Sexual dysfunction is typically influenced by a variety of predisposing, precipitating, maintaining and contextual factors . There are no current data available to suggest that any one factor is more important than another. Predisposing factors include both constitutional (e.g. congenital illness, anatomical deformities) and prior life experiences, such as problematic attachments, neglectful or critical parents, restrictive upbringing, sexual and physical abuse and violence. Predisposing factors are often associated with a greater prevalence of sexual dysfunction and emotional difficulties in adult life. While some individuals appear less vulnerable and more resilient in the face of stressors, others are more susceptible.
Precipitating factors are those that initiate or trigger sexual problems. For any one individual it is impossible to predict which factors, under what circumstances, will impair sexual desire or performance. Nonetheless, an individual's vulnerability to a particular set of circumstances can precipitate sexual dysfunction. For instance, traumatic events such as the discovery of a spouse's infidelity may cause one man to lose his sexual desire while another man's desire may increase.

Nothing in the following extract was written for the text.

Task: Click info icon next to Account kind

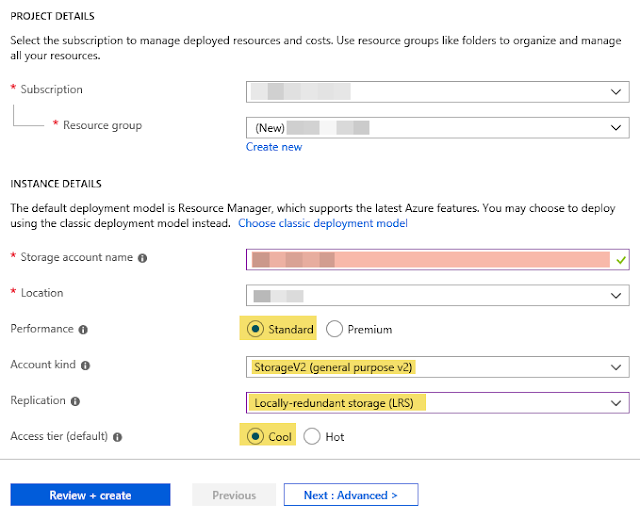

While initially a precipitating event may be problematic and distressing, it need not necessarily lead to a diagnosable dysfunction in the long term. Over time however, repetition of such events, especially those that damage self-confidence and self-esteem result in sexual dysfunction, even in reasonably resilient individuals. Examples of such precipitating events include con-flictual separation or divorce, a sudden brush with death through an accident or disease process, or unsatisfying sexual experiences.
Finally, maintaining factors such as relationship conflict, performance anxiety, guilt, inadequate sexual information or stimulation, psychiatric disorders, loss of sexual chemistry, fear of intimacy, impaired self-image or self-esteem, restricted fore-play, poor communication and lack of privacy, may prolong and exacerbate problems, irrespective of the original predisposing or precipitating conditions. Maintaining factors also include contextual factors that can interfere or interrupt sexual activity, such as environmental constraints or anger/resentment towards a partner. Each of these four factors adversely contributes to, or diminishes, both the individual's and the couples' ability to sustain an active and satisfying sexual life. Often there is not a clear distinction between predisposing and precipitating and precipitating and maintaining factors. For instance, anxiety can increase an individual's vulnerability to sexual dysfunction as a common predisposing factor; it can also serve as a maintaining factor leading to sexual avoidance or arousal inhibition.
• Recommendation 1. Clinical assessment should aim to identify the predisposing, precipitating, maintaining and contextual factors related to the individual's sexual dysfunction.